# Zeiss Milvus 50mm f1.4 vs Canon EF 50mm f1.8 STM: 10x the price and 10x better?



## JoFT (Feb 18, 2017)

I made a review about these 2 lenses. Theses are controversary, to some extend extrem. But Let us start with my verdict: I will not answer the question in the title. I think everybody sees clearly: yes the Milvus 50mm f1.4 is an excellent lens. It is the best 50mm I know and meanwhile I own. And I love shooting with it. For me it is worth the investment without any doubt. It delivers results which will blow away even experts - so great!!!
But what is clear at the end of this comparison: the outstanding quality of the EF 50mm f1.8 STM: This is the Golf GTI among the lenses. The Mark I GTI. I drove that car 1977 when I got my driving license: It was unbelievable fast, great handling but also very fuel efficient. And price wise pretty reasonable, too. There is no mistake having and using this lens. And it is light. For me it is the perfect 50mm lens for traveling especially with the EOS M5. And for everybody else: It gets the "buy" recommendation even more: Today I know how good this lens is - especially after my comparison with the 10x more expensive Milvus lens. I believe -The EF 50mm f1.8 STM is optically the best 50mm lens Canon is offering - better than the 50mm f1.4 - which I own and it is worse in every regard (!) but also better than the 50mm f1.2 - beside the fact the f1.8 is less than f1.4 or f1.2 - according to DXO (ok. about DXO testings you may think what you like - but it indicates at least something).
What You should do: I do not know. This is up to you. If you love the high end contrast, low flare, low CA and sharpness even in the corners wide open: Yes the Milvus is yours if you are willing to invest ca 1200€.
If you say 1200€ is by fare too much: I can understand this, too: The EF 50mm f1.8 will give you great images, too. No doubt.
But please keep in mind: The Milvus is the one and only 50mm f1.4 lens with weather sealing....
Enjoy shooting!


http://bit.ly/2m8ZW0q


----------



## JoFT (Feb 18, 2017)

This 2 shots have blown me away. Shot on a tripod. And please look at the chimney... which you will see only in the EF lens.... the Milvus has blurred it away. Amazing...
It is shot with f1.8 on an EOS M5 and ISO 100


----------



## JoFT (Feb 18, 2017)

Another topic is the amount of contrast and the lens flare ... here shown @ f11


----------



## JoFT (Feb 18, 2017)

Pretty remarkable is the performance of the Milvus wide open. here you see the lower left side of an image shot wide open on the 5D MkIV...


----------



## [email protected] (Mar 7, 2017)

Milvus is great, but I have to hand the better AF to the $90 EF lens. It has better consistency; and, oh yeah, it actually exists. 

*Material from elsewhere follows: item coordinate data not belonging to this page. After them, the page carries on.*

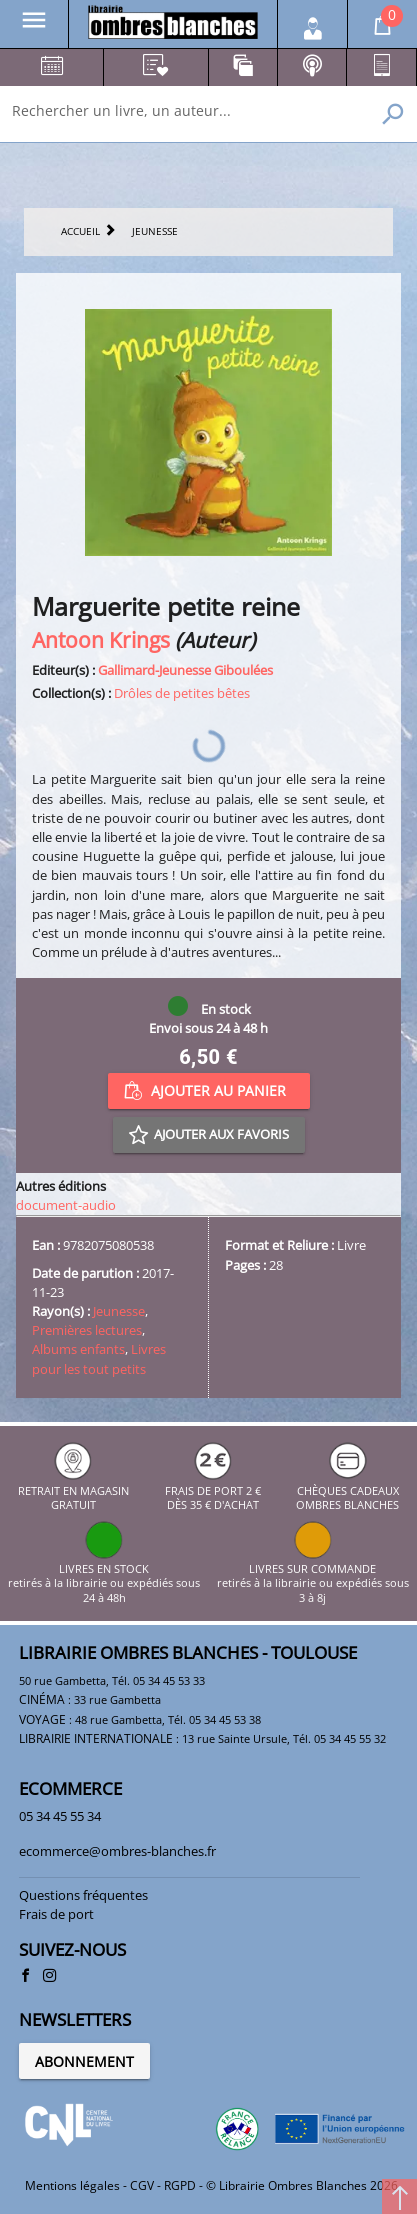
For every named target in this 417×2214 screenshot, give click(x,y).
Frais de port (56, 1914)
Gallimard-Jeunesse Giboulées (185, 670)
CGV (142, 2185)
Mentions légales (72, 2185)
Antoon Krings (101, 639)
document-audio (66, 1205)
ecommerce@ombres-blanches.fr (117, 1851)
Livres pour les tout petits (99, 1358)
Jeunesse (119, 1311)
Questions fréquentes (83, 1895)
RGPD (180, 2185)
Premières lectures (87, 1330)
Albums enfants (78, 1349)
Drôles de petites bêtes (182, 693)
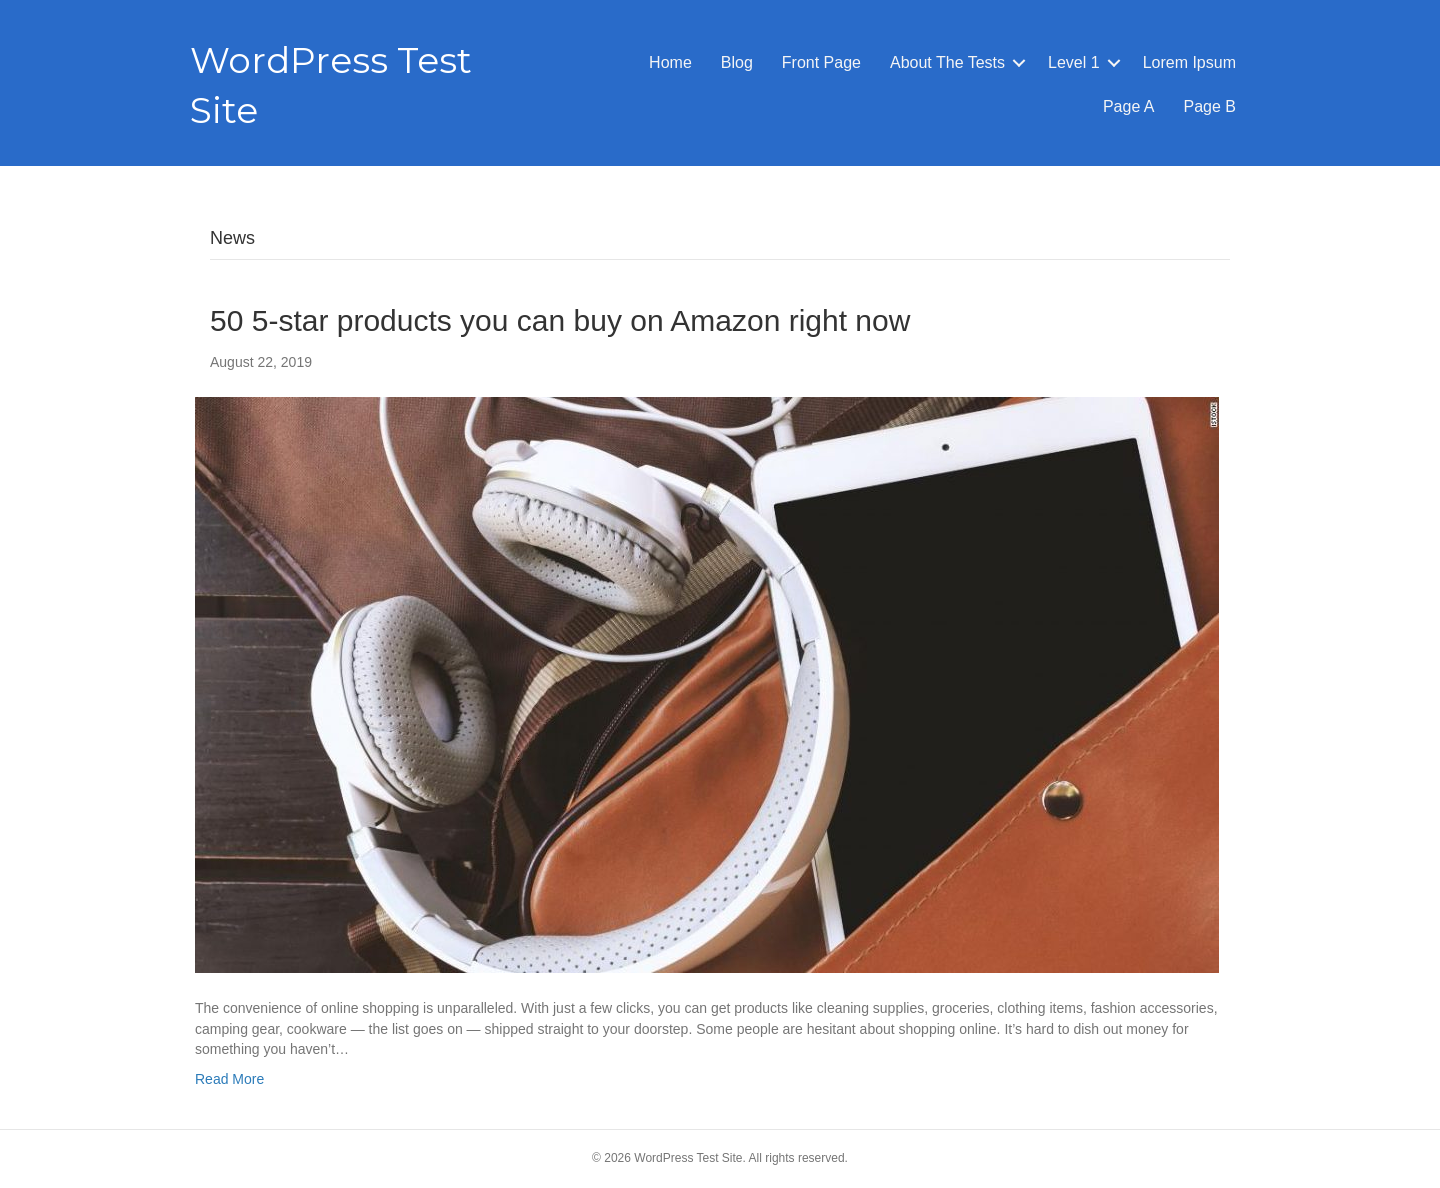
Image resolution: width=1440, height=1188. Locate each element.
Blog (737, 62)
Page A (1129, 106)
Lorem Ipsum (1189, 62)
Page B (1210, 106)
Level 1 (1074, 62)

Note to Sigma: remove AF and charge $2k.


----------



## JoFT (Mar 11, 2017)

[email protected] said:


> Milvus is great, but I have to hand the better AF to the $90 EF lens. It has better consistency; and, oh yeah, it actually exists.
> 
> Note to Sigma: remove AF and charge $2k.




Did you ever shoot with a good manual focusing lens? 
Sometimes manual focus has a better consistency than autofocus...
And a good autofocus may work, but shooting macro f.i. manual focus us key. And here the canon lenses are not great...


----------